Johannes ha logrado conjurar un vívido paisaje marino para mí, lleno de polvo de conchas, erizos de mar y mareas implacables.
Pero no me revela nada nuevo sobre los planes de la ciudad. Sea lo que sea lo que los gobernantes de Armada tienen en mente, tendré que bucear más para averiguarlo. Seguiré leyendo estos libros. Son las únicas pistas que tengo. Y así no seguiré intentando comprender a Armada para poder aprender a vivir feliz en mi oxidada chimenea. Comprenderé
a dónde estamos yendo
y
por qué
y así sabré cómo escapar.
De repente llamaron a la puerta. Bellis levantó la mirada, alarmada. Eran casi las once en punto.
Se puso en pie con lentitud y bajó la estrecha escalera en espiral situada en el centro de la habitación cilíndrica. Johannes era la única persona en todo Armada que sabía dónde vivía y desde su altercado en el restaurante no habían vuelto a hablar.

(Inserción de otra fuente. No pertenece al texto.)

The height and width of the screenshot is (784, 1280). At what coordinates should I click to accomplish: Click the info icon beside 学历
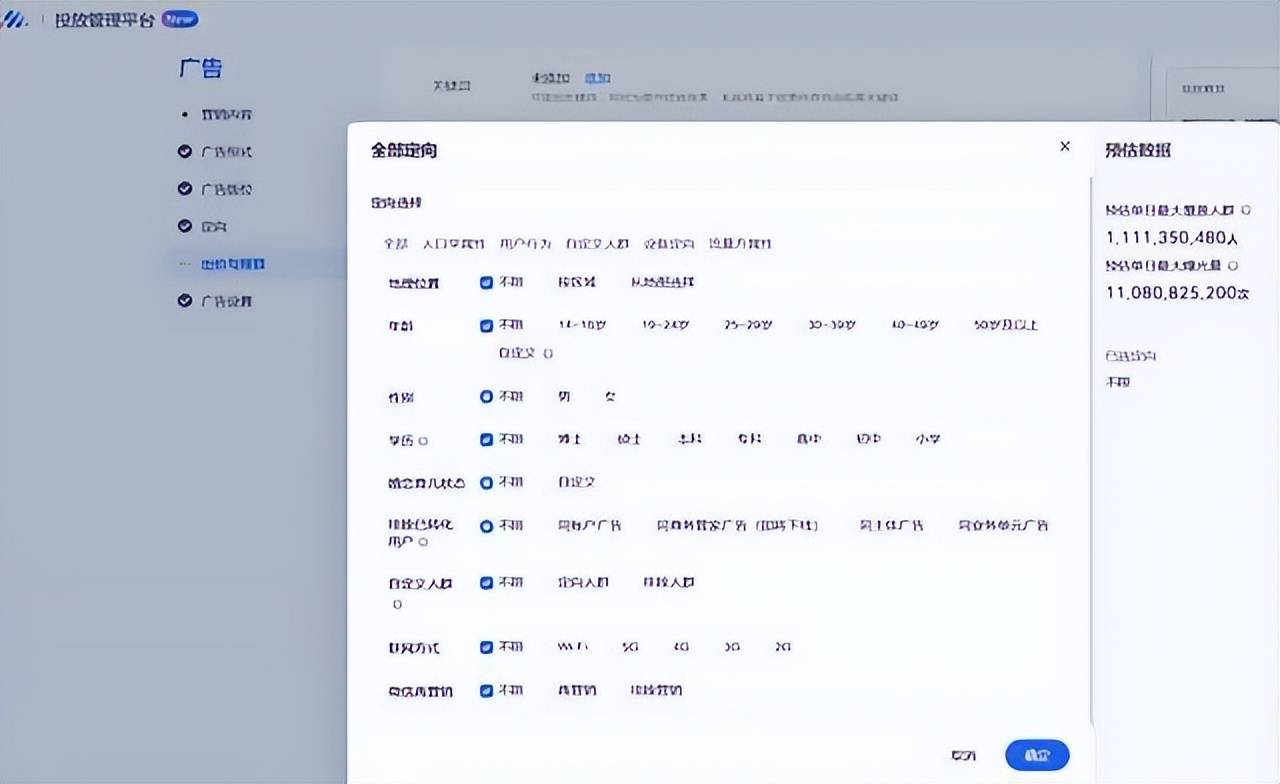click(423, 440)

Se acercó despacio a la puerta, esperó y la brusca llamada volvió a sonar. ¿Habría venido a disculparse? ¿A volver a enfurecerla? ¿Y ella? ¿Quería volver a verlo, quería volver a abrirle la puerta a esa amistad?
Se dio cuenta de que todavía estaba enfadada con él y también un poco avergonzada.
Llamaron una tercera vez y Bellis se adelantó, dispuesta a escuchar lo que tu viera que decirle para despedirlo a continuación. Cuando abrió la puerta se quedó helada y boquiabierta de asombro mientras la seca frase que había preparado se le escapaba convertida en un susurro junto al aliento.
Quien se encontraba en el umbral, encorvado a causa del frío y mirándola con cautela era Silas Fennec.
Permanecieron sentados en silencio durante un rato, bebiendo el vino que Fennec había traído.
—No está nada mal, señorita Gelvino —dijo al fin mientras examinaba con mirada apreciativa el cilindro de metal gastado que era su casa—. Muchos de los recién llegados se encuentran en lugares mucho menos atractivos. —Bellis enarcó una ceja pero él volvió a asentir—. Le prometo que es cierto. ¿No los ha visto?
Por supuesto que no.
—¿Dónde vive usted? —le preguntó.
—Cerca del paseo Vos-y-los-Vuesrros —dijo él—. En la base de un clíper. Sin ventanas —se encogió de hombros—. ¿Son suyos? —señaló los libros que había sobre la cama.
—No —dijo ella y se apresuró a guardarlos—. Sólo me dejaron mi cuaderno de notas. Joder, me quitaron hasta libros que había… vaya, escrito yo misma.
—Lo mismo que a mí —dijo él—. Lo único que conservo es mi diario. Es el registro de años de viajes. Hubiera sido muy doloroso perderlo —sonrió.